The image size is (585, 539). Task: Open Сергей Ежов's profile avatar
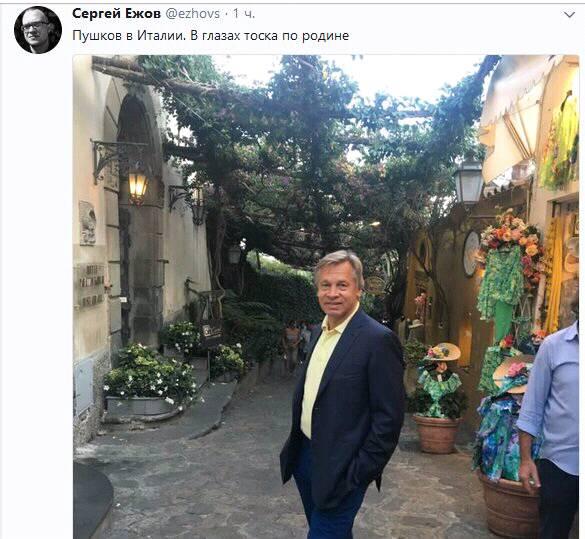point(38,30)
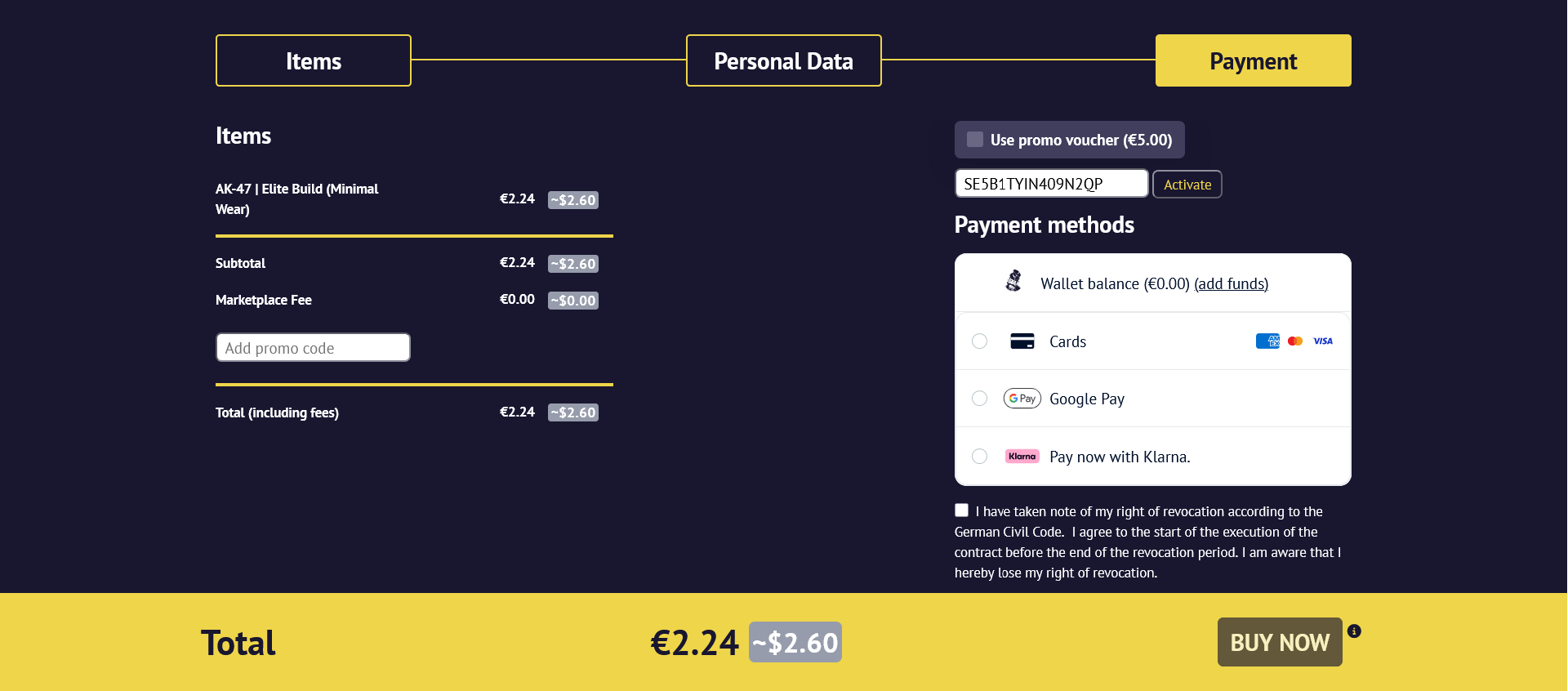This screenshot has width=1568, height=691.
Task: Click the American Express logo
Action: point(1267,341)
————————
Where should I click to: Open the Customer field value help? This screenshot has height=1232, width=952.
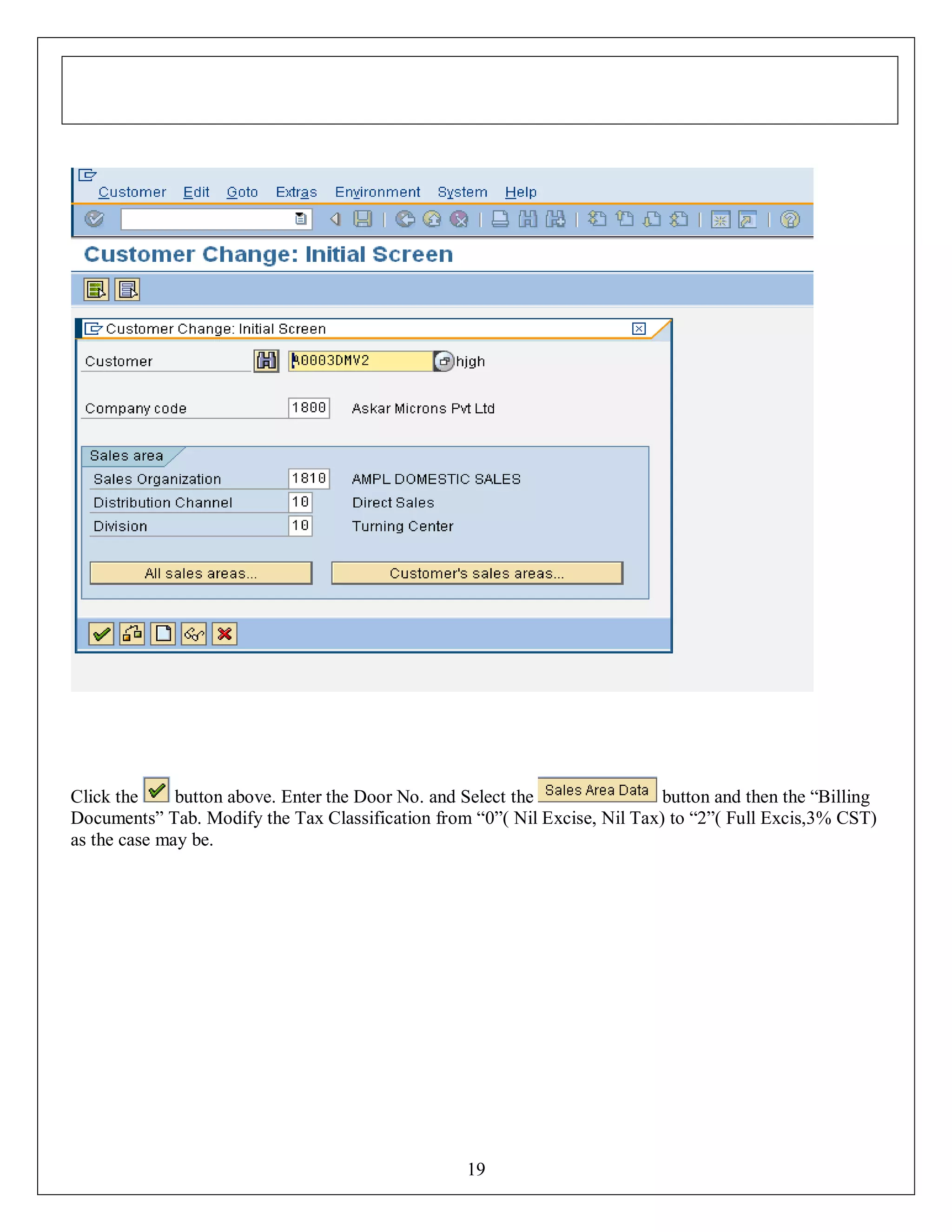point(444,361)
————————
__Goal of the exercise__: Quote the lines of the records above word for word, starting with the line that contains "The image size" and going on through the line that contains "Action: point(1267,341)", and leave the pictures out.

__Output of the task__:
The image size is (585, 539). Task: Open Сергей Ежов's profile avatar
point(38,30)
This screenshot has width=1568, height=691.
Task: Click the American Express logo
Action: point(1267,341)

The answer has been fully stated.